1972 Lincoln Cent
Double Denomination
Over 1964 Struck Silver Dime



Although this was an intentionally struck mint error, it is unique and very dramatic. A 1964 Silver Roosevelt Dime was overstruck by 1972 Lincoln Cent dies. 1972 Roosevelt Dimes were clad in composition but by selecting a Silver Dime as the host coin, this 1972 Lincoln Cent is struck in silver.

This type of double denomination is known as an 11-Cent-Piece. Occasionally one is discovered with a year or more span between the dates of the Dime and Cent. In this case, there is an 8 year gap, which is very unusual. It is in choice mint state condition with both full dates clearly visible on the obverse. The most exciting aspect of this unique mint error is the fact that it is a 1972 Lincoln Cent struck over a struck SILVER Dime instead of a clad Dime.



PCGS Certificate Verification


Intentional Errors

One of the most controversial categories of U.S. coins are mint errors. Many dealers and collectors, as well as coin auction houses, buy, sell, trade and auction many rare, exotic and unique major mint errors. Obviously, some of these defy logic and were intentionally created and taken out of the Mint.

In the early 2000's, a group of several hundred U.S. error coins were found in a safe-deposit box. Fred Weinberg purchased this group which included coins struck for proof sets and also coins struck for circulation. This group was auctioned by the California State Controller's Office of Unclaimed Property. The U.S. Secret Service inspected and released this collection to the State of California determining that it was legal to own. The State of California then auctioned the collection and the rest is history.
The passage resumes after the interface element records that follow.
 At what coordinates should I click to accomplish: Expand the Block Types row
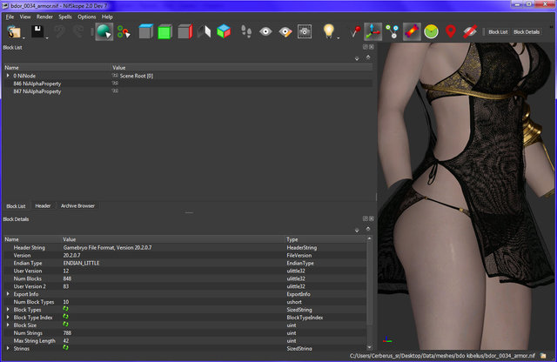click(x=8, y=310)
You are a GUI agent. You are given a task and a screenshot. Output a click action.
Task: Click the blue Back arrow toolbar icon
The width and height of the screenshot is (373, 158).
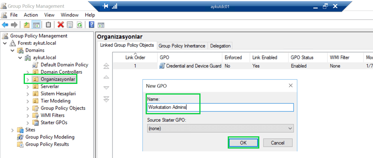tap(5, 25)
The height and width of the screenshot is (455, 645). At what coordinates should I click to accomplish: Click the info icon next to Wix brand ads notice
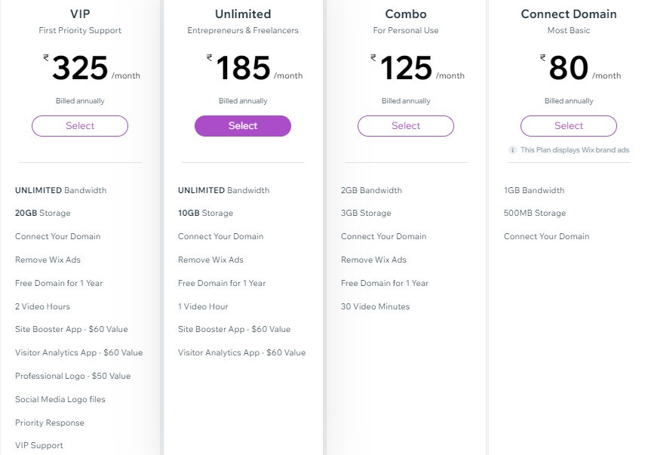click(x=514, y=150)
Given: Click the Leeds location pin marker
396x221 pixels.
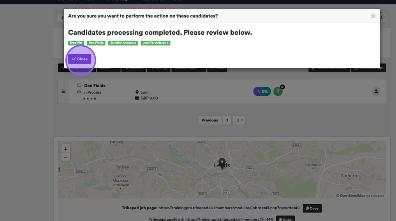Looking at the screenshot, I should 222,163.
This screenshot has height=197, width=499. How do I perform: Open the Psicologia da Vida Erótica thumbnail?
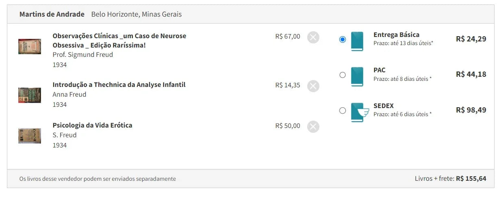(x=30, y=136)
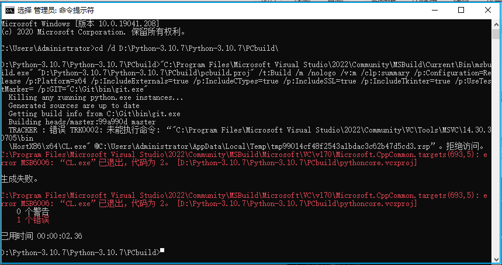Click the scrollbar down arrow
This screenshot has height=265, width=502.
click(496, 257)
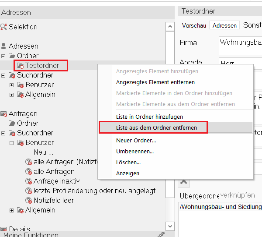Click the 'Notizfeld leer' search icon
The width and height of the screenshot is (262, 237).
[x=28, y=201]
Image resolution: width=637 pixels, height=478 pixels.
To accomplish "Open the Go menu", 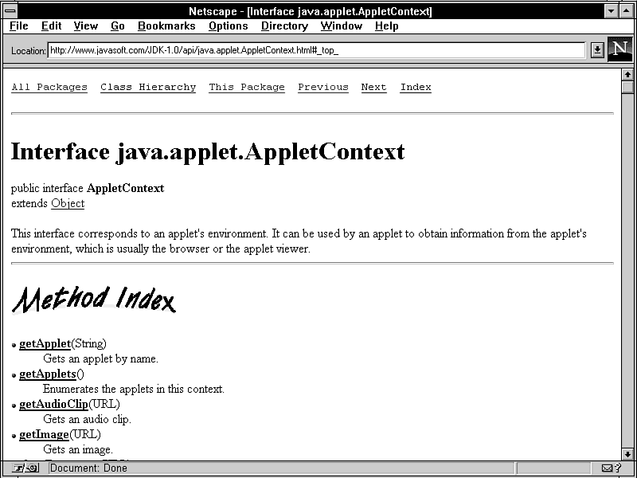I will (118, 26).
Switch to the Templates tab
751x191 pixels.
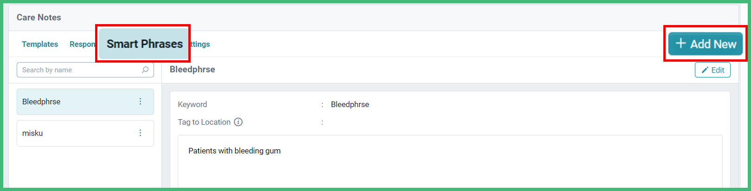click(x=40, y=44)
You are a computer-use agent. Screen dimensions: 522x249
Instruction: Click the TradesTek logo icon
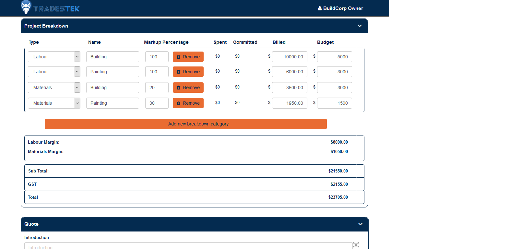pos(26,7)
Another example of U.S. error coins escaping the Mint occurred in the 1970's. A hoard of proof error coins were smuggled out of the San Francisco Mint inside the oil pans of forklifts that were being serviced outside of the Mint. This topic was discussed in the June 6, 2022 Issue of Coin World, which covered Fred Weinberg's account of this story. The Coin World Managing Editor concluded:
Obviously, the marketplace accepts these coins, and some collectors are happy paying thousands of dollars for coins that show every indication of having been created through illegal means.

In Episode 11 of the PCGS video series Slab Lab, Seth Chandler interviews Fred Weinberg. In part 2 of the interview, Fred explains in detail why mint errors that are decades old are not recovered by the U.S. Mint. Fred's recollection of conversations in his office with the Chief of the U.S. Mint Police are extremely insightful and explain why the Mint doesn't attempt to recover error coins from decades ago.